**Exercise materials**

===============

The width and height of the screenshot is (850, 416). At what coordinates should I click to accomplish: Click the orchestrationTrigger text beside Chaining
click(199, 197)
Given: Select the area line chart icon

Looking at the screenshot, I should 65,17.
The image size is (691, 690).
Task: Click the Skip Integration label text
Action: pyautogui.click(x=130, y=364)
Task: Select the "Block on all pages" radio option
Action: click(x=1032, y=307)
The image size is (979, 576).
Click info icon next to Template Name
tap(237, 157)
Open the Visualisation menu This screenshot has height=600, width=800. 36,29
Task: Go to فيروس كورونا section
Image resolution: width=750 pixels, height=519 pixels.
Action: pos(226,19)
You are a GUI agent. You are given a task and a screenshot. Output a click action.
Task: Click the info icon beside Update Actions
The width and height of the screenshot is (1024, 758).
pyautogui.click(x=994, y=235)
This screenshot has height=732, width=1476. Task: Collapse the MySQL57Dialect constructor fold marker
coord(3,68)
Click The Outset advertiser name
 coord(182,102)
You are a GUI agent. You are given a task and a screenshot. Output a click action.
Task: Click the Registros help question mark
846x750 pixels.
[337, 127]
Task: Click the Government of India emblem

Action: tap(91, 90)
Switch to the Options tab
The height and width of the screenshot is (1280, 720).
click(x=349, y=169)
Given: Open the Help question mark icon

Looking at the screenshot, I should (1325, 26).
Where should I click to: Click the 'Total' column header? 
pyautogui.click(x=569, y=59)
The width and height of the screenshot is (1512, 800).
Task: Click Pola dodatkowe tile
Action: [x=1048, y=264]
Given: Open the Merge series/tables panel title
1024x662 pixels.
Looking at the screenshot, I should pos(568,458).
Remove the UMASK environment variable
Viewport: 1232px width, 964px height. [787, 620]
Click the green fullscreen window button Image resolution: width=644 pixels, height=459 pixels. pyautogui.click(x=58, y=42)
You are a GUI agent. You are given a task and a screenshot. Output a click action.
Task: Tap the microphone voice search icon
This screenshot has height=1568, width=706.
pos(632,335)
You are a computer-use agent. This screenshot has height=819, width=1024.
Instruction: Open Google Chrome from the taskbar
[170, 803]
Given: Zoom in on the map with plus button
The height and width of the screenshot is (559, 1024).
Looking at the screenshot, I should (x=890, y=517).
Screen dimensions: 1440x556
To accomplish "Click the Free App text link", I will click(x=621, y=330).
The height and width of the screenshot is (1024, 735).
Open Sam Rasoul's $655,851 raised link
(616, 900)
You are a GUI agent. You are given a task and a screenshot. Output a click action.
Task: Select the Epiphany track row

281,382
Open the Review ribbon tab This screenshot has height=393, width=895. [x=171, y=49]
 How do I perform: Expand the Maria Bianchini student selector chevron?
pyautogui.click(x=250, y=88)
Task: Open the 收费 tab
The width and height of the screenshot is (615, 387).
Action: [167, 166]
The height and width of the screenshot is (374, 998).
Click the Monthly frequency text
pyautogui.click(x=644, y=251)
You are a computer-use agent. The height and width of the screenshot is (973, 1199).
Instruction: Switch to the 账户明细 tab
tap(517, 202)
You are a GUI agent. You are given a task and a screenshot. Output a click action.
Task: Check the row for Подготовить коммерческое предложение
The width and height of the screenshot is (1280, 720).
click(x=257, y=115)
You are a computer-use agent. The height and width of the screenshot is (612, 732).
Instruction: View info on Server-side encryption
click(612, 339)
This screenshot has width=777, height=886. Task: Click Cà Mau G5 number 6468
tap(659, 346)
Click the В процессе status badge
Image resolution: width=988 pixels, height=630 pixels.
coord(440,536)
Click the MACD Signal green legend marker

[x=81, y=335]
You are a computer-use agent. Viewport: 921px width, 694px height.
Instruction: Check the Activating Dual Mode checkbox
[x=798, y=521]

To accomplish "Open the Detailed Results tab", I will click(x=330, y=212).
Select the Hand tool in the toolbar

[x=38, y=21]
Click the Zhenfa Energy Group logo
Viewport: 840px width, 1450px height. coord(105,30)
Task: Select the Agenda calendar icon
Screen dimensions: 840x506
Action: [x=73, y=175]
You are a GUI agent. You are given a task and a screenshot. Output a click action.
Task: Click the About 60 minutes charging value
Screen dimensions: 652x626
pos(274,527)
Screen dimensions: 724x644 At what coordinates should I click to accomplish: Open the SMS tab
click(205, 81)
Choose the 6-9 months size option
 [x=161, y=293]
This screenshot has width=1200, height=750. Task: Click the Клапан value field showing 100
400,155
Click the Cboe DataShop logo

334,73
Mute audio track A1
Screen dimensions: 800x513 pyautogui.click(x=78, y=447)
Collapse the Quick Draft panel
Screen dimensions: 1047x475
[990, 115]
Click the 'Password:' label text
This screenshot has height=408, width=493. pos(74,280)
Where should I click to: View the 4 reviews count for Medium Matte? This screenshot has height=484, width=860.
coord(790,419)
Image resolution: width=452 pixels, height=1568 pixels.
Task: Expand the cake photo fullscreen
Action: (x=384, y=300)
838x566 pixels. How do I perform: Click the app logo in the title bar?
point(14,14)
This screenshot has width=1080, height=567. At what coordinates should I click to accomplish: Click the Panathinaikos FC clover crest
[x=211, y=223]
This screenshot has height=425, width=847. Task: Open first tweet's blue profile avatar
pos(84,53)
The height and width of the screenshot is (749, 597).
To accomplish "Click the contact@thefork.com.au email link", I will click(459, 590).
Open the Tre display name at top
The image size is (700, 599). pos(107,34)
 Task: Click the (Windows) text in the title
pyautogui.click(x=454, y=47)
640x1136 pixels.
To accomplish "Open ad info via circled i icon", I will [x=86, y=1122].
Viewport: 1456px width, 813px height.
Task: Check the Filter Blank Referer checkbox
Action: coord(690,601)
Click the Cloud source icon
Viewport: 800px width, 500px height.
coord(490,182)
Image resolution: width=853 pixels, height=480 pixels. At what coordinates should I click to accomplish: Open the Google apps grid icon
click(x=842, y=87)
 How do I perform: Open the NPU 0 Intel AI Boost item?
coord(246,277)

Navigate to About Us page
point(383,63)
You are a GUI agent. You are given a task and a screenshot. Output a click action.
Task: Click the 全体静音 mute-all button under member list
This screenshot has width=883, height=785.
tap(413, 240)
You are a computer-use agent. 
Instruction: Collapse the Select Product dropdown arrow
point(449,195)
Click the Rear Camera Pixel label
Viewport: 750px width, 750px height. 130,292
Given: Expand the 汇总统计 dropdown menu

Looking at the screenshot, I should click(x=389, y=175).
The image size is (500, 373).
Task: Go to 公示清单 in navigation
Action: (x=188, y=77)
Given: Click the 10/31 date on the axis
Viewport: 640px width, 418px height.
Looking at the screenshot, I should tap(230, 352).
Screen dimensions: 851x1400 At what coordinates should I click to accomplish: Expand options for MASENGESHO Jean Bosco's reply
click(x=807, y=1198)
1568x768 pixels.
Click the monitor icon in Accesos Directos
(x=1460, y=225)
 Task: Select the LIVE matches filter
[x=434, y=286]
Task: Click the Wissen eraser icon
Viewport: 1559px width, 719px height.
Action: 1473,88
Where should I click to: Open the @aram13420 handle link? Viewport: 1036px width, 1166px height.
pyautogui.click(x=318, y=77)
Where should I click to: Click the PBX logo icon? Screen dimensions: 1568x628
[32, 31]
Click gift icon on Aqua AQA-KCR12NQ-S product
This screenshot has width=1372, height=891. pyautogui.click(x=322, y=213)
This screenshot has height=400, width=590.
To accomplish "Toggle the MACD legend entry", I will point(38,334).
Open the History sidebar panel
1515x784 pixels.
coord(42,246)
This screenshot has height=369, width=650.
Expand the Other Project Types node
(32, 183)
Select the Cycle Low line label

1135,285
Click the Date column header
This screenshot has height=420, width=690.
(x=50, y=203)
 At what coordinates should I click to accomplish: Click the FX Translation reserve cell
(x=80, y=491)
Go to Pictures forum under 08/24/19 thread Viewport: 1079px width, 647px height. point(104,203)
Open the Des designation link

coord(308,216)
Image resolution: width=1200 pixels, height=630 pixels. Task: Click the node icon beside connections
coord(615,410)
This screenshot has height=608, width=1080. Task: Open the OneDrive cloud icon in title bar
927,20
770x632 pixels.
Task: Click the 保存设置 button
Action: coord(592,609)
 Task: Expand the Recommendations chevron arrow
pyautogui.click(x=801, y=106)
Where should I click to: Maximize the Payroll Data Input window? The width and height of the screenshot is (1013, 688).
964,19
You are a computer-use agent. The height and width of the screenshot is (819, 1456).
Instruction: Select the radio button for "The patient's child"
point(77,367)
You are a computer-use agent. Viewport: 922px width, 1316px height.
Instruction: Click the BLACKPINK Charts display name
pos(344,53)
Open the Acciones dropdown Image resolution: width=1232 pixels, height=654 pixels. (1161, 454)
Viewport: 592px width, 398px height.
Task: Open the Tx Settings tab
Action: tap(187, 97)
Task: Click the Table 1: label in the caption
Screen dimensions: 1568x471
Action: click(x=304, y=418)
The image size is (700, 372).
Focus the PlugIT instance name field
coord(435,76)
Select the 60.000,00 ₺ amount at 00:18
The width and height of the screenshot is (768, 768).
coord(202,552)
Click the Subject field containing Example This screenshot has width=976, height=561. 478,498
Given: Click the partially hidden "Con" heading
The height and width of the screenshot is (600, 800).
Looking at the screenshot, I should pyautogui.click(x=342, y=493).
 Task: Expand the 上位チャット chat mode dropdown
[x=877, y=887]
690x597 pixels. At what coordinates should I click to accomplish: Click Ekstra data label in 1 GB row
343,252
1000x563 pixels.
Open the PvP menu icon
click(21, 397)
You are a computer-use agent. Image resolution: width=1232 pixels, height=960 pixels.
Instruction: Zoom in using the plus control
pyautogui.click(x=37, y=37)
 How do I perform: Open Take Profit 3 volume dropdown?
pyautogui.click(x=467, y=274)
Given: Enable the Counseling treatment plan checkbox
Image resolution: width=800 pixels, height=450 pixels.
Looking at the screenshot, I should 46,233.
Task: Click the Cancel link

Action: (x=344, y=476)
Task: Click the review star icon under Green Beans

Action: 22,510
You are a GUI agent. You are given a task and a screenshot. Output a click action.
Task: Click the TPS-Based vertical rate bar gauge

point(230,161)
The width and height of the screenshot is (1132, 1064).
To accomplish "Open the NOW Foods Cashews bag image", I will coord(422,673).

===============

Show all of the lines above in which "computer" is present.

You are a computer-use agent. This screenshot has height=819, width=1024.
You are a computer-use agent. The height and width of the screenshot is (973, 1199).
You are a computer-use agent. The height and width of the screenshot is (612, 732).
You are a computer-use agent. Viewport: 921px width, 694px height.
You are a computer-use agent. 
You are a computer-use agent. The height and width of the screenshot is (819, 1456).
You are a computer-use agent. Viewport: 922px width, 1316px height.
You are a computer-use agent. Image resolution: width=1232 pixels, height=960 pixels.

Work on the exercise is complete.